Could you copy out all of the records below, line for line, without changing anything?

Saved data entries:
------
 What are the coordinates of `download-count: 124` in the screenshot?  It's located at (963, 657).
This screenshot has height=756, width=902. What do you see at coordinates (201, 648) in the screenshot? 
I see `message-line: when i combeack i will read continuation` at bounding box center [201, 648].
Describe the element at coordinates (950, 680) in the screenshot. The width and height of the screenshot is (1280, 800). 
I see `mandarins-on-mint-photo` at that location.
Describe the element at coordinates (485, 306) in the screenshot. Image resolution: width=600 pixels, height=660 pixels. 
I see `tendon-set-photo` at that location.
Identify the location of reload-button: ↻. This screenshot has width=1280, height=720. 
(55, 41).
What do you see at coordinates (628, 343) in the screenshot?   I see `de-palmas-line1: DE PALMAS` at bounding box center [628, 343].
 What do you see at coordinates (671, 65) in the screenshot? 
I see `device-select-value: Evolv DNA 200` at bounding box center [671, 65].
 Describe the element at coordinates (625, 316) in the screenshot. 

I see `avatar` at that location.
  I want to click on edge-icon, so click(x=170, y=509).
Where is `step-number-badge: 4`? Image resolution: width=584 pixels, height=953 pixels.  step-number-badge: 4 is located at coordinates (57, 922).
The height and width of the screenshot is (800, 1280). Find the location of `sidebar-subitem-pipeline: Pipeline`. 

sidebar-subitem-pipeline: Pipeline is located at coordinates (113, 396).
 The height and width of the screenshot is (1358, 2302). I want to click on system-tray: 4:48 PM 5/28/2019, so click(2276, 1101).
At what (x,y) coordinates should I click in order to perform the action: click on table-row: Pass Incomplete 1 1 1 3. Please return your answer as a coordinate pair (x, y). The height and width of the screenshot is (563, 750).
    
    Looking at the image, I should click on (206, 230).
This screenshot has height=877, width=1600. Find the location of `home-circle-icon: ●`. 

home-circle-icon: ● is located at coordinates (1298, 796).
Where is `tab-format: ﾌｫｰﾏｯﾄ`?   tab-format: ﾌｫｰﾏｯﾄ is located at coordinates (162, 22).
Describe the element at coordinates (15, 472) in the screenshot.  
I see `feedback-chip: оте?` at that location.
------
OUTPUT:
 What are the coordinates of `download-count: 124` in the screenshot?  It's located at (963, 657).
This screenshot has height=756, width=902. What do you see at coordinates (201, 648) in the screenshot? 
I see `message-line: when i combeack i will read continuation` at bounding box center [201, 648].
Describe the element at coordinates (950, 680) in the screenshot. The width and height of the screenshot is (1280, 800). 
I see `mandarins-on-mint-photo` at that location.
Describe the element at coordinates (485, 306) in the screenshot. Image resolution: width=600 pixels, height=660 pixels. 
I see `tendon-set-photo` at that location.
Identify the location of reload-button: ↻. This screenshot has width=1280, height=720. 
(55, 41).
What do you see at coordinates (628, 343) in the screenshot?   I see `de-palmas-line1: DE PALMAS` at bounding box center [628, 343].
 What do you see at coordinates (671, 65) in the screenshot? 
I see `device-select-value: Evolv DNA 200` at bounding box center [671, 65].
 Describe the element at coordinates (625, 316) in the screenshot. 

I see `avatar` at that location.
  I want to click on edge-icon, so click(x=170, y=509).
Where is `step-number-badge: 4`? Image resolution: width=584 pixels, height=953 pixels.  step-number-badge: 4 is located at coordinates (57, 922).
The height and width of the screenshot is (800, 1280). Find the location of `sidebar-subitem-pipeline: Pipeline`. 

sidebar-subitem-pipeline: Pipeline is located at coordinates (113, 396).
 The height and width of the screenshot is (1358, 2302). I want to click on system-tray: 4:48 PM 5/28/2019, so click(2276, 1101).
At what (x,y) coordinates should I click in order to perform the action: click on table-row: Pass Incomplete 1 1 1 3. Please return your answer as a coordinate pair (x, y). The height and width of the screenshot is (563, 750).
    
    Looking at the image, I should click on (206, 230).
This screenshot has height=877, width=1600. Find the location of `home-circle-icon: ●`. 

home-circle-icon: ● is located at coordinates (1298, 796).
Where is `tab-format: ﾌｫｰﾏｯﾄ`?   tab-format: ﾌｫｰﾏｯﾄ is located at coordinates (162, 22).
Describe the element at coordinates (15, 472) in the screenshot.  
I see `feedback-chip: оте?` at that location.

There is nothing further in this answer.